DATA PROVIDED:
________________
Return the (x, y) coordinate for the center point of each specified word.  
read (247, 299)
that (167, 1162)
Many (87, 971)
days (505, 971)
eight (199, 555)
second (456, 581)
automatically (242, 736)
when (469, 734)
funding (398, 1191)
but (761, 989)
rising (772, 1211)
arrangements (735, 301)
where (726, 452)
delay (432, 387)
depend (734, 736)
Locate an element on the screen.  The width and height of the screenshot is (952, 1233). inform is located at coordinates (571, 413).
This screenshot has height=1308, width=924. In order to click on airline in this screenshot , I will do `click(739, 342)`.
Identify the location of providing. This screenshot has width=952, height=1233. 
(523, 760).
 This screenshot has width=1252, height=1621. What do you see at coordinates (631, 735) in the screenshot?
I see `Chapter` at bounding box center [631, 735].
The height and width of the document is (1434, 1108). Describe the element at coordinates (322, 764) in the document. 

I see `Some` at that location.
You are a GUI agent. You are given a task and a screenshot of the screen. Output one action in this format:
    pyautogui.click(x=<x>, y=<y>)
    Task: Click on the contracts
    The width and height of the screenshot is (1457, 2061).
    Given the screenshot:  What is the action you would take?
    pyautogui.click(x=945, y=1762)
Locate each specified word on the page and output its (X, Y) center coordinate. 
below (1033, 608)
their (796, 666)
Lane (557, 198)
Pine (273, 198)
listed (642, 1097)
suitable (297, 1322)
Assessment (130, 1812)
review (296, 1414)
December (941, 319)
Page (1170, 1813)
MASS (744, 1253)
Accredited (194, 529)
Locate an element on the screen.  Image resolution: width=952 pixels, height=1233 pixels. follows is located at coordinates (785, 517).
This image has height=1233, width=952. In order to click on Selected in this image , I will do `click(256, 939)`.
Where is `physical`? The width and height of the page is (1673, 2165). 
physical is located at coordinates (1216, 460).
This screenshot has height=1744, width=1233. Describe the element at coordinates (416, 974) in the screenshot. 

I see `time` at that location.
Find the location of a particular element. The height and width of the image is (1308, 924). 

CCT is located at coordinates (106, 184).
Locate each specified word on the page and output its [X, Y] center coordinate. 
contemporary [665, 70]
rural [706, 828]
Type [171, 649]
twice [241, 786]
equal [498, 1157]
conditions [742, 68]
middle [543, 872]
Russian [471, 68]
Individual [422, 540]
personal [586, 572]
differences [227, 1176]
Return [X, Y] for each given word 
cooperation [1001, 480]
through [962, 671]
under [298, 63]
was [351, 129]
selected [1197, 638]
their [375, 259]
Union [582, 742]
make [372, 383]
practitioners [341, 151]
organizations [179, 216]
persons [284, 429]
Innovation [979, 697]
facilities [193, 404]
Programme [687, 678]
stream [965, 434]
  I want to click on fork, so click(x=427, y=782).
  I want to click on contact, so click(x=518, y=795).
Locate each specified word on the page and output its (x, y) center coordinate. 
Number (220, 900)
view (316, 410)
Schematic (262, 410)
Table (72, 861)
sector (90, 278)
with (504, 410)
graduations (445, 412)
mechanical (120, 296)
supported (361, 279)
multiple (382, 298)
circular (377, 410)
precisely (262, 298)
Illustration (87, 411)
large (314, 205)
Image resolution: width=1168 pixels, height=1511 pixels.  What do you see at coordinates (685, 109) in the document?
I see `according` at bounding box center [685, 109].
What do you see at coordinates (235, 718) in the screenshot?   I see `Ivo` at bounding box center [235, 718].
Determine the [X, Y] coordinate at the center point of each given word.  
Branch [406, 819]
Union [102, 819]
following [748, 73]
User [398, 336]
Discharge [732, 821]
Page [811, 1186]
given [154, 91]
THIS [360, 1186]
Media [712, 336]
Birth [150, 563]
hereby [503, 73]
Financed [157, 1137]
________________
SET EXERCISE: How many lines in the listing contain the string "point"? Reply with the number alone.

ANSWER TO THIS PROBLEM: 2